Task description: Copy the data word for word, beginning with the line that contains "Click the lightbulb" and continuing through the line that contains "1355x430 pixels. pyautogui.click(x=324, y=72)", leaving out the pictures.

Data for this exercise:
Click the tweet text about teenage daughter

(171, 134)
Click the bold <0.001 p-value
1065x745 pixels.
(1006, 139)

* * *

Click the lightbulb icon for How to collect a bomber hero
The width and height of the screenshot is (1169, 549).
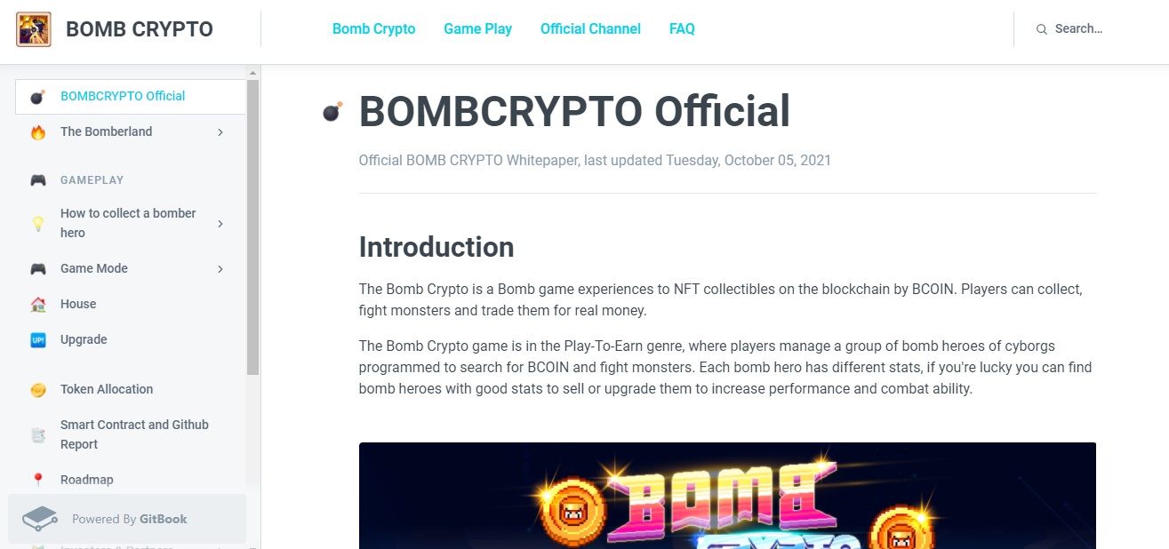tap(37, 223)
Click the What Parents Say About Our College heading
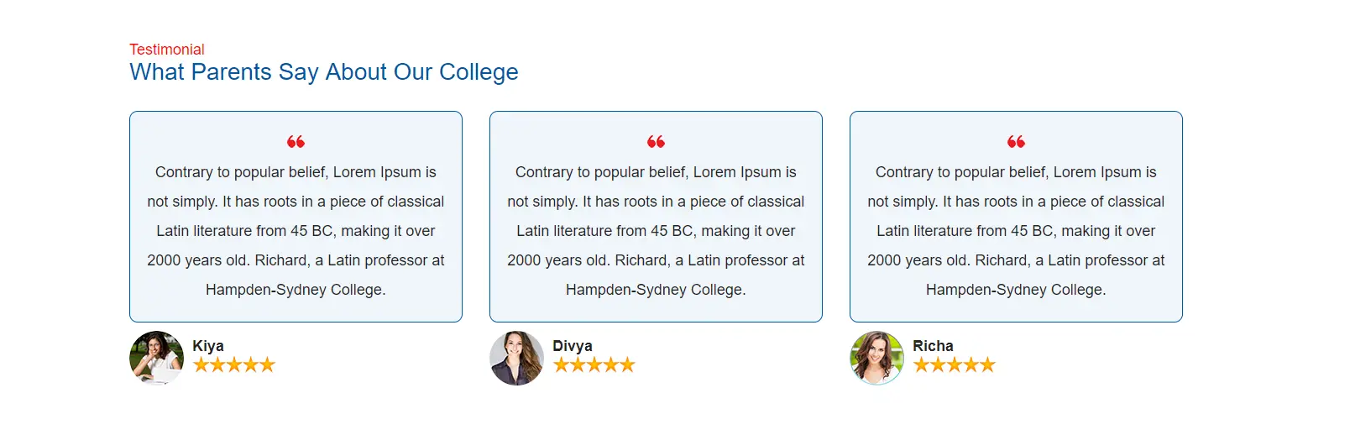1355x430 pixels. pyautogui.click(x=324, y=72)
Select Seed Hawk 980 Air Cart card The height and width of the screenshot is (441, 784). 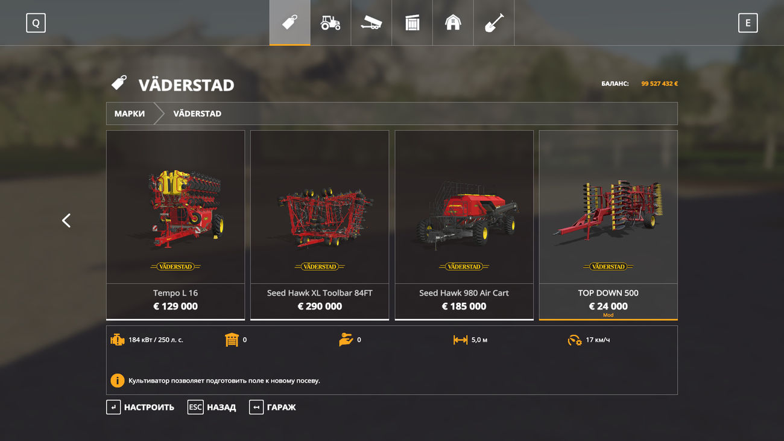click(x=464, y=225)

Response to the task:
Click the lightbulb icon for How to collect a bomber hero
The width and height of the screenshot is (1169, 549).
tap(37, 223)
Click the What Parents Say About Our College heading
1355x430 pixels. pyautogui.click(x=324, y=72)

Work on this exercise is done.